Because of the flexibility inherent to remote work, the workday looks a lot different for remote workers. So you have to keep their needs in mind. For starters, remote workers run the risk of becoming lost in their work. While some people believe that these employees don’t do as much work as they did before in offices, in fact, there is a real danger that remote workers actually do too much. Because they aren’t bound to normal office hours, remote workers might feel tempted to do a little extra here and there, and because of this, they can eventually burn out.
To help avoid burnout, you might consider the following tips:
encourage living a healthy and diverse lifestyle.
Let your remote employees enjoy and not be tempted to work too much. After all, you want your employees to be happy and productive; to ensure this, you don’t want them spending all day in their home office. Working out and other leisure activities might fall by the wayside if an employee lacks the social contacts that come with working in an office.
Trust Your remote employees
If you have uncertainty about whether or not the work will get completed at the same level as if they were in the office, you need to boost your trust. To do that, set clear expectations.
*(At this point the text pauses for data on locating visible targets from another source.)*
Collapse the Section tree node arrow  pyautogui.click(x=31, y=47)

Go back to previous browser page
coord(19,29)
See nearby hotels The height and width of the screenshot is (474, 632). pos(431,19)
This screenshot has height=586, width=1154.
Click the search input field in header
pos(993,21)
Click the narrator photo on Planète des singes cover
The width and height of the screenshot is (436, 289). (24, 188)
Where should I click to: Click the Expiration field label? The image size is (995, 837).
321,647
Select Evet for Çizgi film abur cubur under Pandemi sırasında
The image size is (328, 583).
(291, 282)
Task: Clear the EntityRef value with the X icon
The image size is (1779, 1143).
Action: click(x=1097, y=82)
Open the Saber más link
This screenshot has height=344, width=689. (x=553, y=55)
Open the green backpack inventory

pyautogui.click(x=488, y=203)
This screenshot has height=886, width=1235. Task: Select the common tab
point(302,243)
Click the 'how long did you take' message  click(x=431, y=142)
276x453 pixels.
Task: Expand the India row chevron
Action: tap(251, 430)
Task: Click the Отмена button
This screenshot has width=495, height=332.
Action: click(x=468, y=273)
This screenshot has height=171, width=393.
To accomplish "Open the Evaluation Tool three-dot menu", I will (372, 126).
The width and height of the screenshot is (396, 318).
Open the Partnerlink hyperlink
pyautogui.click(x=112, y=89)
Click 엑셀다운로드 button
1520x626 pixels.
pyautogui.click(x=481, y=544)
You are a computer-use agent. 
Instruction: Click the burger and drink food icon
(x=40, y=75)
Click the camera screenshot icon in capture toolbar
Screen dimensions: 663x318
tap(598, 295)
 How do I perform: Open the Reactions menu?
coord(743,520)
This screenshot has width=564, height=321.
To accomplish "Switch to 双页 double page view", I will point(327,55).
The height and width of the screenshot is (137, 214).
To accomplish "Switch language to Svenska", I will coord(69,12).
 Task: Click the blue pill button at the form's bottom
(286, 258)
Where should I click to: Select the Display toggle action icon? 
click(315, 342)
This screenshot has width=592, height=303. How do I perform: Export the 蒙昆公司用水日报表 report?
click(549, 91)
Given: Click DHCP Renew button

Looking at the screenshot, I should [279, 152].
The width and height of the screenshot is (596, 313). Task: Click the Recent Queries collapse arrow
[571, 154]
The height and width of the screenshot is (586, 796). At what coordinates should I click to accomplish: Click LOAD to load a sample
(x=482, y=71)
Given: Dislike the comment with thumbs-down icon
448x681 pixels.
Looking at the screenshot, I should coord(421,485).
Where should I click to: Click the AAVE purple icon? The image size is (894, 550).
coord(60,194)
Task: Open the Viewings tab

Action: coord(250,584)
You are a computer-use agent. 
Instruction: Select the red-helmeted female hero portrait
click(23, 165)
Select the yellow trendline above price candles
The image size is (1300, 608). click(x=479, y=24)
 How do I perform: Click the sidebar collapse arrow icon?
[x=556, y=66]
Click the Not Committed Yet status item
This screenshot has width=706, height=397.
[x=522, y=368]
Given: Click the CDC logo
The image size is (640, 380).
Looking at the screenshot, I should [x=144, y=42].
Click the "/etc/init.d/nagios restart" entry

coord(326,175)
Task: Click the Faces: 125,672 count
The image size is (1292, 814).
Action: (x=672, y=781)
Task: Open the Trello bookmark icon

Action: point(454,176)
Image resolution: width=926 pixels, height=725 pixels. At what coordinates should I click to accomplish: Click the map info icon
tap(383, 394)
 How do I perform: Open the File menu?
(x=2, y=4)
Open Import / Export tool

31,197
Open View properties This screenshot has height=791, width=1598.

Everyone has a different idea of what doing something "quickly" or "well" means, so you need to set some measurables expectations and rules such as emails must be responded to within specific time, or use calls for urgent matters.
Focus On results and Goals, Not Activities
Another boost to your trust, keep your eye on the final destination. So, if we are meeting our goals, then great. If not, we need to get deeper into the root cause. In other words, goals will trigger their activities. They will fit their activities to meet the expected goals.
After all, you can’t see burnout symptoms in front of you as you would if your employee was working in the office with you. So, be extra careful not to encourage this kind of behavior.